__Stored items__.
_ _ _ _ _

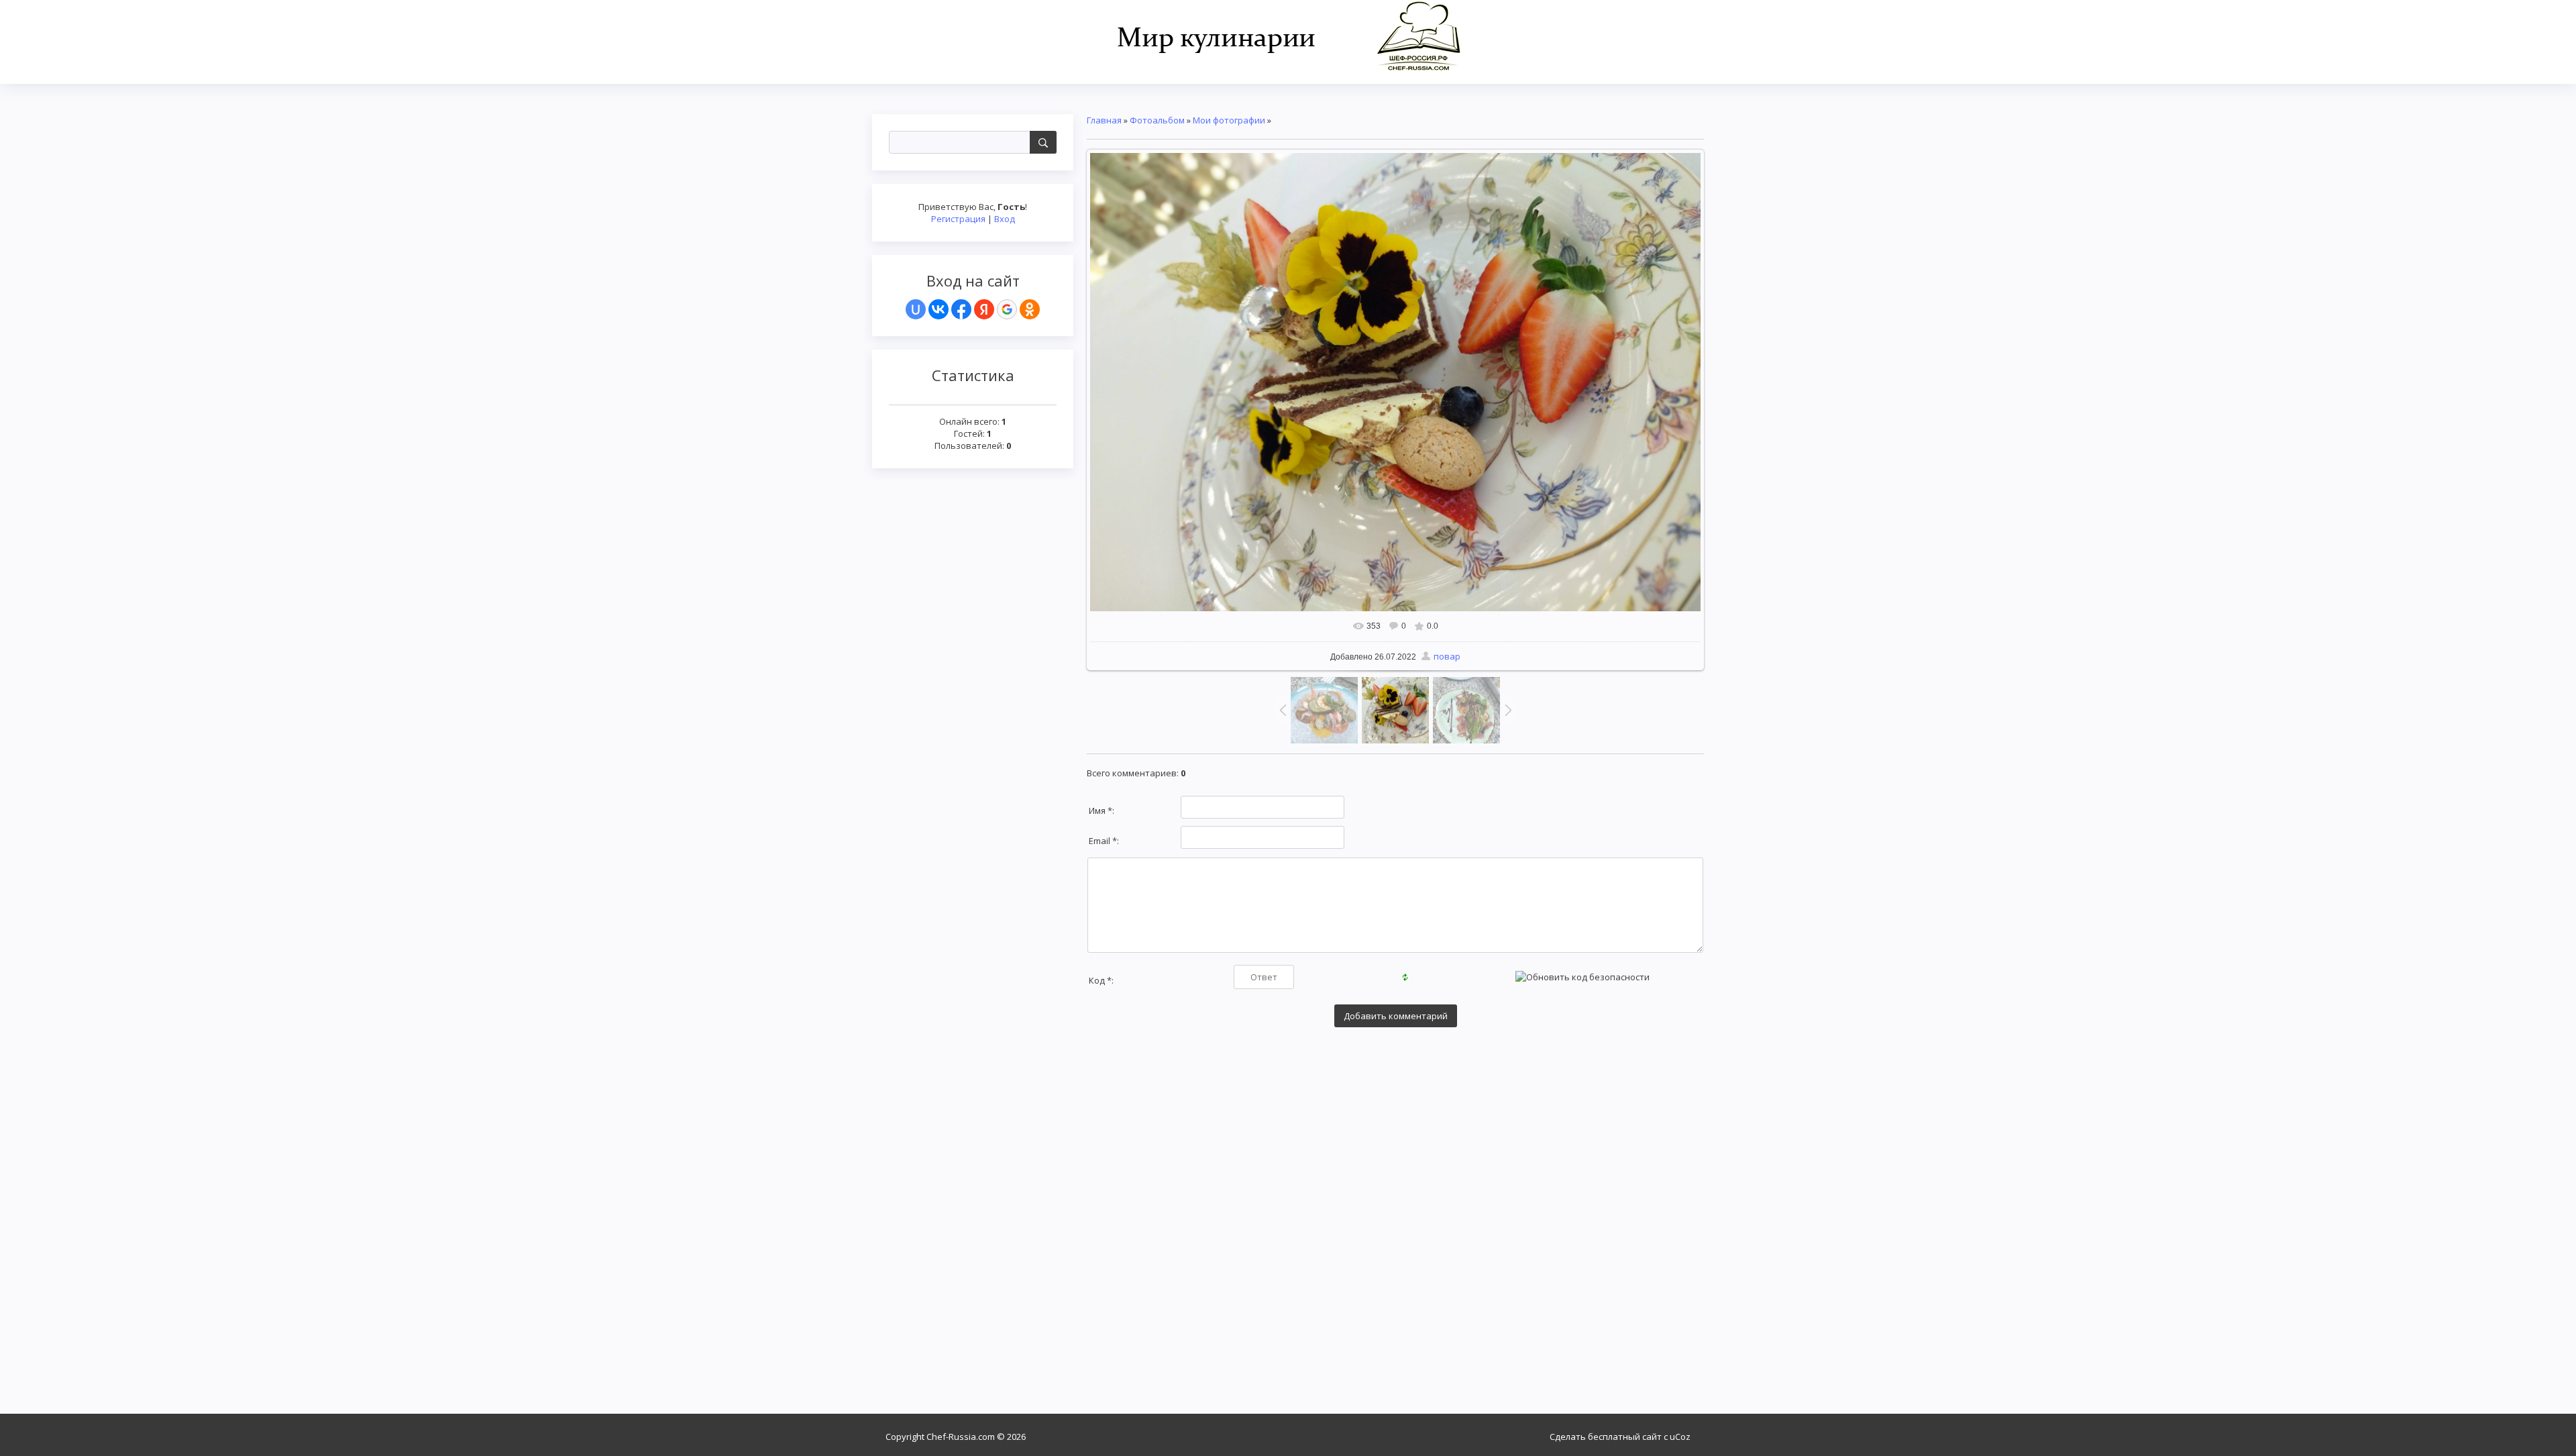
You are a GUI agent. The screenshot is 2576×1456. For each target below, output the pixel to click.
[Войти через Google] (1007, 309)
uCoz (1680, 1437)
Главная (1104, 120)
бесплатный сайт (1625, 1437)
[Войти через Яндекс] (984, 309)
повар (1447, 656)
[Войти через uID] (916, 309)
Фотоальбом (1157, 120)
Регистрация (958, 219)
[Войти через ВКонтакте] (938, 309)
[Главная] (1288, 35)
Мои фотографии (1229, 120)
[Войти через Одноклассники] (1030, 309)
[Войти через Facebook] (961, 309)
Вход (1004, 219)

_ _ _ _ _

__EXERCISE__. What is needed is a word-for-word copy of the data, minus its pictures.

__TASK ANSWER__.
You are a GUI agent. The screenshot is 2576×1456. For each target below, output the pixel to click.
[Войти через Google] (1007, 309)
uCoz (1680, 1437)
Главная (1104, 120)
бесплатный сайт (1625, 1437)
[Войти через Яндекс] (984, 309)
повар (1447, 656)
[Войти через uID] (916, 309)
Фотоальбом (1157, 120)
Регистрация (958, 219)
[Войти через ВКонтакте] (938, 309)
[Главная] (1288, 35)
Мои фотографии (1229, 120)
[Войти через Одноклассники] (1030, 309)
[Войти через Facebook] (961, 309)
Вход (1004, 219)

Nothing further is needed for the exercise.